*ABOUT THIS TASK:*
Extract every line between the one with "The height and" and the end of the entries, both included, word for word and free of pictures.

*RECORDS PROVIDED:*

=-=-=-=-=

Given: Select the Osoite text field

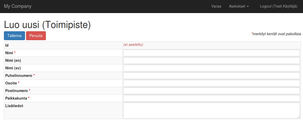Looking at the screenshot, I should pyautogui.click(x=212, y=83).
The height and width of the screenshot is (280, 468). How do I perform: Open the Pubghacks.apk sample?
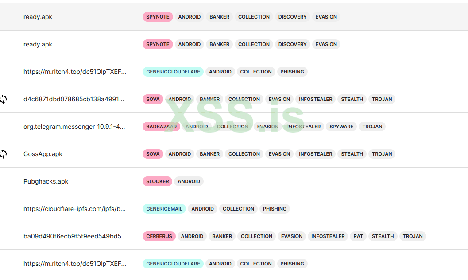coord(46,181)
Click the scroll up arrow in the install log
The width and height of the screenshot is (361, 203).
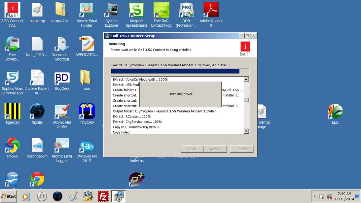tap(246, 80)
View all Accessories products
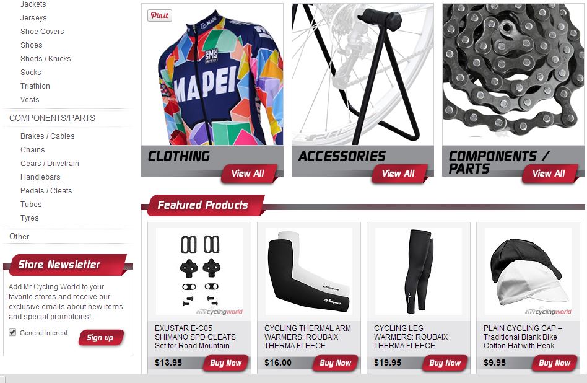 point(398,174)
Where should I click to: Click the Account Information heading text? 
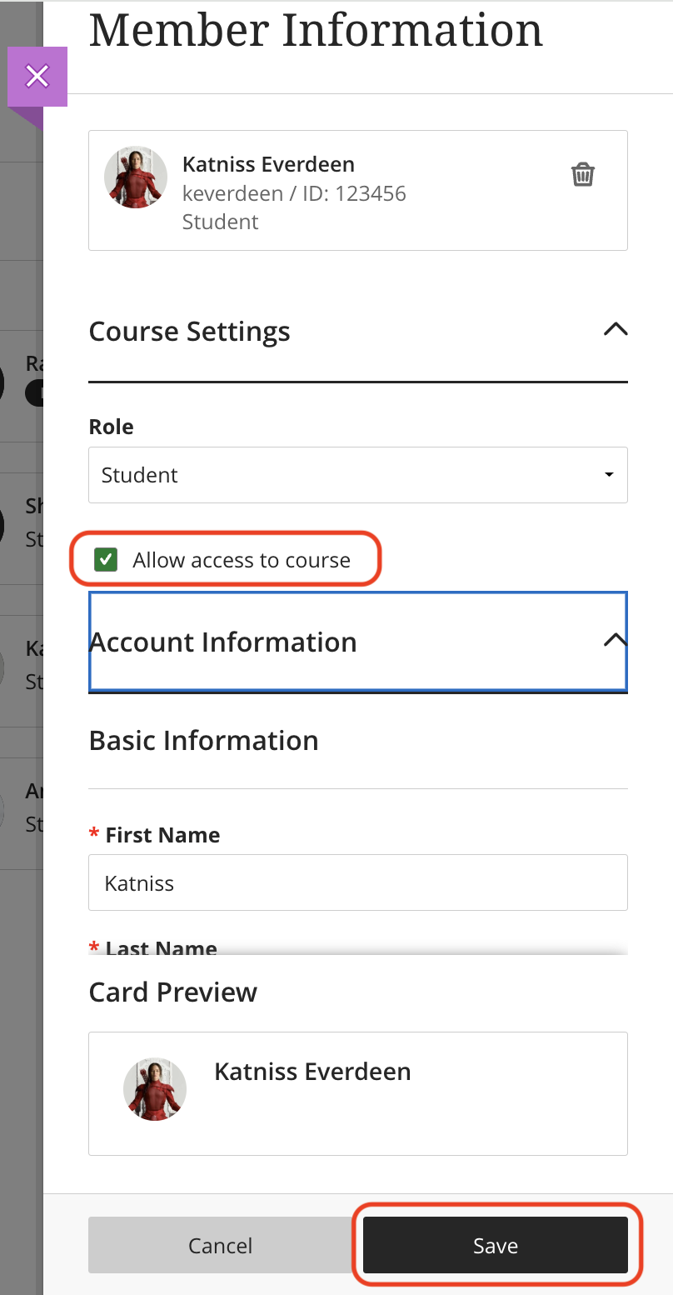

=-=-=-=-=

*OUTPUT OF THE TASK:*
The height and width of the screenshot is (280, 468). How do I perform: Open the Pubghacks.apk sample?
coord(46,181)
Click the scroll up arrow in the install log
The width and height of the screenshot is (361, 203).
tap(246, 80)
View all Accessories products
 point(398,174)
Where should I click to: Click the Account Information heading text? 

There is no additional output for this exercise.